Exercise objective:
Please report every line of the listing below that has the word "Click" in it.
#### Records to process
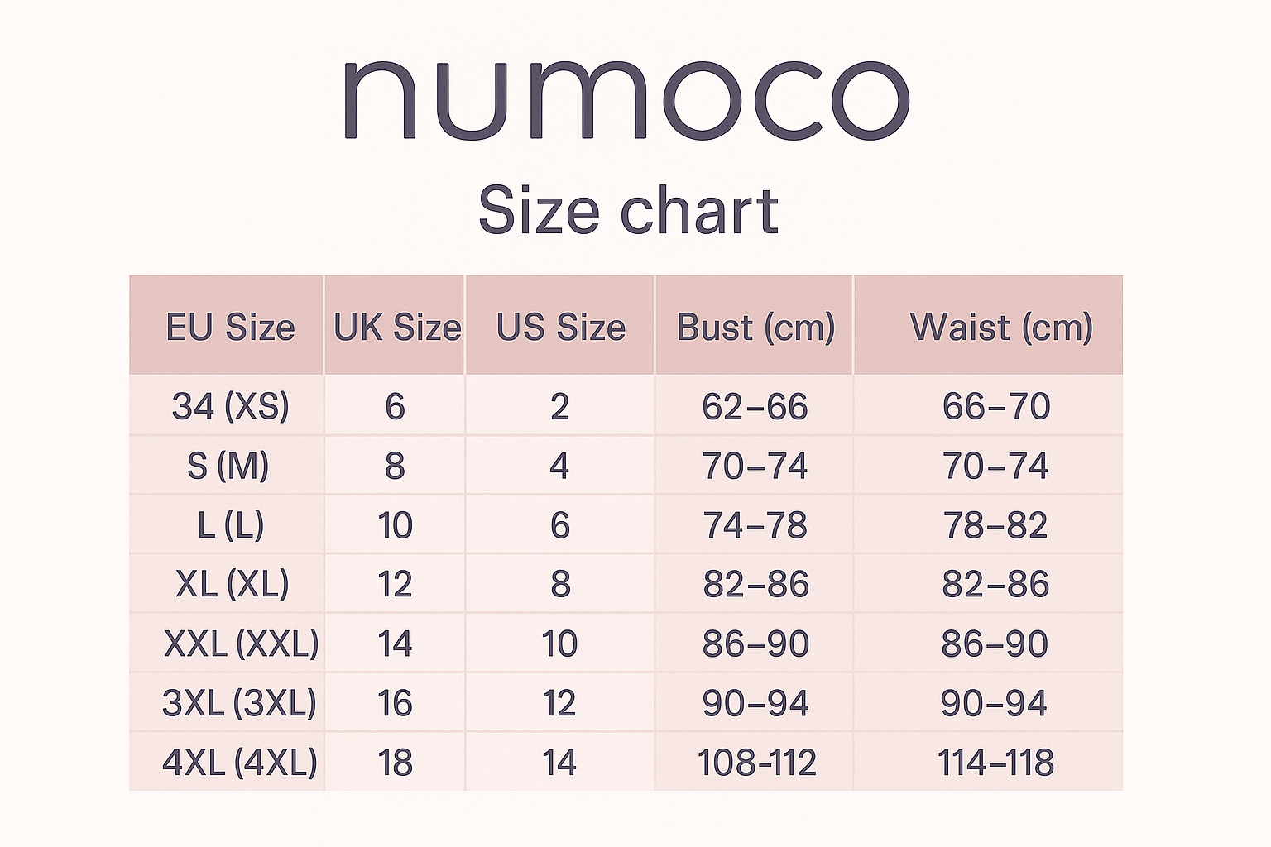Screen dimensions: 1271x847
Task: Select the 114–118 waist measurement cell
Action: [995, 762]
########
#### Records to process
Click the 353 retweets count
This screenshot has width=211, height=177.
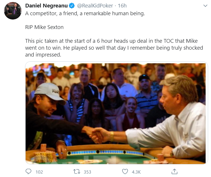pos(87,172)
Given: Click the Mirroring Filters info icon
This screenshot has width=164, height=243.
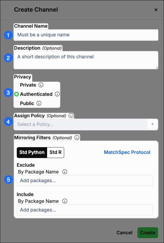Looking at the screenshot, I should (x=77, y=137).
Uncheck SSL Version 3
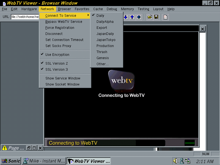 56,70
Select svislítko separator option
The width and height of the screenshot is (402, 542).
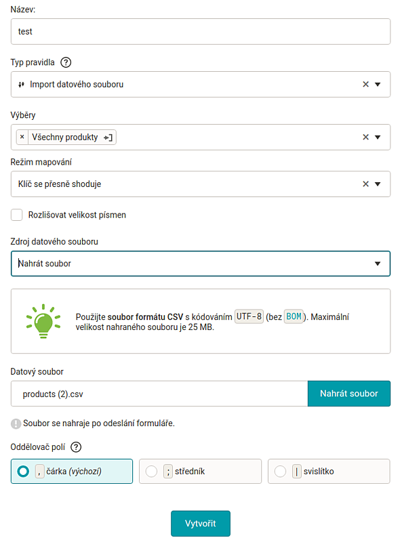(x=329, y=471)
########
Task result:
Click the 353 retweets count
Given: Click the Mirroring Filters info icon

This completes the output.